* Aim *
Retype the records below word for word, beginning with the line that contains "Identify the location of app" and continuing through the line that contains "(204, 356).", both included.

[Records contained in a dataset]
+++

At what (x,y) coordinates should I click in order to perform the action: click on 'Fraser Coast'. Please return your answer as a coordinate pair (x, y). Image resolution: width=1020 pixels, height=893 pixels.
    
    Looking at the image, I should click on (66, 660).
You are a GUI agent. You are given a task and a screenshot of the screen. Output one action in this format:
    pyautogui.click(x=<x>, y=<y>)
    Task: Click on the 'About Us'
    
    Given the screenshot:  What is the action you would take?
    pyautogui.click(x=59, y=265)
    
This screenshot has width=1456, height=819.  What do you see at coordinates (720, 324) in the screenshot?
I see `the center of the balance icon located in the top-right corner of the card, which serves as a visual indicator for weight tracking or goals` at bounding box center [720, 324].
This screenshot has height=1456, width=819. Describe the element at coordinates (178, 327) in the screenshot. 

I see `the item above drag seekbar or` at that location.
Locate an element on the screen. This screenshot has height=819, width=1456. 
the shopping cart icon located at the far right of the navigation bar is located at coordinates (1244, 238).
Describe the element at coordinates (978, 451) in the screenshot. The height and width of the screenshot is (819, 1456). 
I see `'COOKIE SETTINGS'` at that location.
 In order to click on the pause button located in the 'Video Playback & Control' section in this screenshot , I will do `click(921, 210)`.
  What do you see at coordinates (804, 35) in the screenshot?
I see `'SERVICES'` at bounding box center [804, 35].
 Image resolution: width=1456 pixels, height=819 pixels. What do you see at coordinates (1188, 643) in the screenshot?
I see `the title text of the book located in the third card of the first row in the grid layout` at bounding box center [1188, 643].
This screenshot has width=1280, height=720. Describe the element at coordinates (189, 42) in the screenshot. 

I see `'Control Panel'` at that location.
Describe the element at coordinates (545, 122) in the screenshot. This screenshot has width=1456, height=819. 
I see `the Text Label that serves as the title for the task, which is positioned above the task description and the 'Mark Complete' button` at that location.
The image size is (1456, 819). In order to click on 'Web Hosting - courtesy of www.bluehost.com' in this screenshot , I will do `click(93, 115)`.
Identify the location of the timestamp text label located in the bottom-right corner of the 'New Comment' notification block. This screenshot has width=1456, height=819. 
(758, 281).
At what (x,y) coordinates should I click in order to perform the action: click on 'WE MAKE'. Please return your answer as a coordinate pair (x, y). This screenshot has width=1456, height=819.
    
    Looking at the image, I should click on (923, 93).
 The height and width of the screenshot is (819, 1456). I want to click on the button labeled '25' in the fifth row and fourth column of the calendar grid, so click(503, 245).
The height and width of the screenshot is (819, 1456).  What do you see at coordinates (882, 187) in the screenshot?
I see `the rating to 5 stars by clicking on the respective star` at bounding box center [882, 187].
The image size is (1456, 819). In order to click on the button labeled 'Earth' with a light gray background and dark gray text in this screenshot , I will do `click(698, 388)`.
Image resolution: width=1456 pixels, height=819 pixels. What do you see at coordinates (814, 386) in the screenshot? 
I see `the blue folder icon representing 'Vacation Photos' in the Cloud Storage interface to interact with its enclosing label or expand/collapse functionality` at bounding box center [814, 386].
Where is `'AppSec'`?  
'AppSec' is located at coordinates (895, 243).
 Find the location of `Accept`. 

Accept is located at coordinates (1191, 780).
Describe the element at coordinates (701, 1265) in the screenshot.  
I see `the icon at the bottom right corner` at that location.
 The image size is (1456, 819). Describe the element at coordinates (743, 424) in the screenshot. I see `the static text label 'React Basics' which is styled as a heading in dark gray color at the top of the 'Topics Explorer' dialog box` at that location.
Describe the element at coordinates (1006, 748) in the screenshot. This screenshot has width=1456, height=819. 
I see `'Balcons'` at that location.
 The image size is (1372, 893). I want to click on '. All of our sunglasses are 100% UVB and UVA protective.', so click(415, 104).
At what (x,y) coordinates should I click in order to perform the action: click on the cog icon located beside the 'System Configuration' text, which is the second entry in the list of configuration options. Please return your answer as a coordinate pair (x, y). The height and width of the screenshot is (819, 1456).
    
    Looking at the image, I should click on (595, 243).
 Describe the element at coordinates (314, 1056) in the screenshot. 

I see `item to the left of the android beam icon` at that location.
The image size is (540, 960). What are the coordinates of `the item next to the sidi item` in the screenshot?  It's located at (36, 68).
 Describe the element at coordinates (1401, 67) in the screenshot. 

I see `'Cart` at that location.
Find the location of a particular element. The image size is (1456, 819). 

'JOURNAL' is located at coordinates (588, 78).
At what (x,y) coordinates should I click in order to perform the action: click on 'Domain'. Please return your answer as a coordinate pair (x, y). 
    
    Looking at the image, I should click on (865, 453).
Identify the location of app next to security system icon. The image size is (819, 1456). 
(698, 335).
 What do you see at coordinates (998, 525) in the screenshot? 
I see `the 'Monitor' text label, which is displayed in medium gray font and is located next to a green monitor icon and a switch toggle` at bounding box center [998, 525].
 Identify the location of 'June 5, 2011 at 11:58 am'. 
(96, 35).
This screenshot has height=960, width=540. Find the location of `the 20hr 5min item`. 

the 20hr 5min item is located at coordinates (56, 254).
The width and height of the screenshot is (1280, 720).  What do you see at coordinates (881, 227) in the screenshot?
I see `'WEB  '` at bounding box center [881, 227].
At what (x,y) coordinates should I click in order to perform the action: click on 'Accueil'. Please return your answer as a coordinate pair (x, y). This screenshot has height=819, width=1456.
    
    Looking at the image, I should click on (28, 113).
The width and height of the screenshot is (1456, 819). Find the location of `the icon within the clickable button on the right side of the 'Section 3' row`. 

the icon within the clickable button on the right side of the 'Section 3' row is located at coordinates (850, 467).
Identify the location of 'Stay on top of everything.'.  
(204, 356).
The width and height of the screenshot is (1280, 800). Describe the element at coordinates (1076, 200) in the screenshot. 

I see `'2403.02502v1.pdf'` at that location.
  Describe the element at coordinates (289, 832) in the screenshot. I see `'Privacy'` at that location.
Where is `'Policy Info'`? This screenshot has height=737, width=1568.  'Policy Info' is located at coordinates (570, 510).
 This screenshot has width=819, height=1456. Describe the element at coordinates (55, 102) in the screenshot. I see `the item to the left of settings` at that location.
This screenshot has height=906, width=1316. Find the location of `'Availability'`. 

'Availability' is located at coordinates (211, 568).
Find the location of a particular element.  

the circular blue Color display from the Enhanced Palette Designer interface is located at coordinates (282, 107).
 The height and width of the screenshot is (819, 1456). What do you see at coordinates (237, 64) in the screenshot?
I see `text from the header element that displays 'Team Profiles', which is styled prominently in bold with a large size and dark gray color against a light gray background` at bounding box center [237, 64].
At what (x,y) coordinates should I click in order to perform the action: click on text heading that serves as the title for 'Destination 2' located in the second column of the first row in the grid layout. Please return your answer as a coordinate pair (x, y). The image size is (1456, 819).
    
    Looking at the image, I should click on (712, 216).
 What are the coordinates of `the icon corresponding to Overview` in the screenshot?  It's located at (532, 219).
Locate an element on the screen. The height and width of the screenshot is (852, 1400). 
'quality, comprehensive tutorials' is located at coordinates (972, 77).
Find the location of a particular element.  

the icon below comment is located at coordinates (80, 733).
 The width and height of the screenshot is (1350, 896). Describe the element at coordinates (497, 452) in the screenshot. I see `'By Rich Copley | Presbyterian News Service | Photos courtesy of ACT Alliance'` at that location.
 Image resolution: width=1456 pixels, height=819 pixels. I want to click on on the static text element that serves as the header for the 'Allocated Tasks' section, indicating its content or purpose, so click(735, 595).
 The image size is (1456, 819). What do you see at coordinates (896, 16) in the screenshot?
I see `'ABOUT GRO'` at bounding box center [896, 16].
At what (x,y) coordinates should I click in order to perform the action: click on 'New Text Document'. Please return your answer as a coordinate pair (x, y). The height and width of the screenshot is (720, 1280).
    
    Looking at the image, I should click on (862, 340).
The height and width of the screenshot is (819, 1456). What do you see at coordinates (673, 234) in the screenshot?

+++

* Expected answer *
Identify the location of app next to security system icon. The image size is (819, 1456). 
(698, 335).
 What do you see at coordinates (998, 525) in the screenshot? 
I see `the 'Monitor' text label, which is displayed in medium gray font and is located next to a green monitor icon and a switch toggle` at bounding box center [998, 525].
 Identify the location of 'June 5, 2011 at 11:58 am'. 
(96, 35).
This screenshot has height=960, width=540. Find the location of `the 20hr 5min item`. 

the 20hr 5min item is located at coordinates (56, 254).
The width and height of the screenshot is (1280, 720).  What do you see at coordinates (881, 227) in the screenshot?
I see `'WEB  '` at bounding box center [881, 227].
At what (x,y) coordinates should I click in order to perform the action: click on 'Accueil'. Please return your answer as a coordinate pair (x, y). This screenshot has height=819, width=1456.
    
    Looking at the image, I should click on (28, 113).
The width and height of the screenshot is (1456, 819). Find the location of `the icon within the clickable button on the right side of the 'Section 3' row`. 

the icon within the clickable button on the right side of the 'Section 3' row is located at coordinates (850, 467).
Identify the location of 'Stay on top of everything.'.  
(204, 356).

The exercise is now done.